◆ Excerpt provided
+ + + +
Posts Tagged not fun
Seriously? 35 Stacks of Five Eyeballs?
Posted by Seditia in Broken Bits on June 8, 2009
Inventory management is something I could do with less of. I don’t always want to play Tetris with my bags, trying to be sure there’s somewhere for the next item to fall into. I’m pretty sure nobody in their right mind considers this fun. Sure, spatial management is a game in the clinical sense, but it’s not fun, and not something the game needs to teach us unless we’re around 3 years old. In a game that encourages farming (Eternals, anyone? Leather? Ore?), why the hell does vendor trash only stack to 5/10/20? Is there really a benefit to not just stacking these indefinitely, or at least in considerably larger stacks? Is it a memory thing, where you only want to spare 4 bits for a stack of 10?
If a creature drops 3 kinds of trash loot, I should have 3 stacks of trash loot after an hour of farming. I should not have 35 stacks and an unwanted trip to go vendor it all, just so I can go fill my packs with vendor trash again to get a few more items.
Warlocks know this pain all to well, in a much more acute form: Soul shards. They already have a unique tag, limiting the number you can have at once, yet they still don’t stack. Hunters can stack arrows up to 1000, but soul shards? One to a slot. I could understand this if the shards had some unique properties: “Contains Soul of PVPBob, a Warrior” would be pretty cool, particularly if you could use that to influence the spells that consume the shard.
No such luck. Your pack is full of a bunch of little pink crystals, each one the same as the last.
A Solution: New Stacking Rules
If it stacks, it should really stack. None of this 5/10/20 junk. Set a standard stack maximum of 250, and let the Unique tag take care of any special cases. This should free up your pack for loot you actually want, like magic items.
“But, Seditia,” you say, “Wouldn’t people stop buying larger bags?”
Probably not. With dual spec added, some folks need to carry 2, maybe even 3 armor sets. Then there’s quest items, a few hundred kinds of crafting ingredients, and flavor items. I don’t know about you, but my priest doesn’t go anywhere without her Bloodsail Pirate outfit (complete with dual tankards, and Corsair’s Overshirt ’cause red is superior to white).
Freeing up inventory slots means freeing up space so the player can have more fun with it.
Because, as much as it wants to be, inventory management will never be Tetris.
+ + + +
(Entries taken from a collection)
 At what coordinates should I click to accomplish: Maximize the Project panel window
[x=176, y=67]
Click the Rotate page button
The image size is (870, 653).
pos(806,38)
+ + + +
◆ Task directions
Reproduce the portion of the blog post on inventory stacking that opens with the words containing "If a creature" and closes with "as the last.".

◆ Response below
If a creature drops 3 kinds of trash loot, I should have 3 stacks of trash loot after an hour of farming. I should not have 35 stacks and an unwanted trip to go vendor it all, just so I can go fill my packs with vendor trash again to get a few more items.
Warlocks know this pain all to well, in a much more acute form: Soul shards. They already have a unique tag, limiting the number you can have at once, yet they still don’t stack. Hunters can stack arrows up to 1000, but soul shards? One to a slot. I could understand this if the shards had some unique properties: “Contains Soul of PVPBob, a Warrior” would be pretty cool, particularly if you could use that to influence the spells that consume the shard.
No such luck. Your pack is full of a bunch of little pink crystals, each one the same as the last.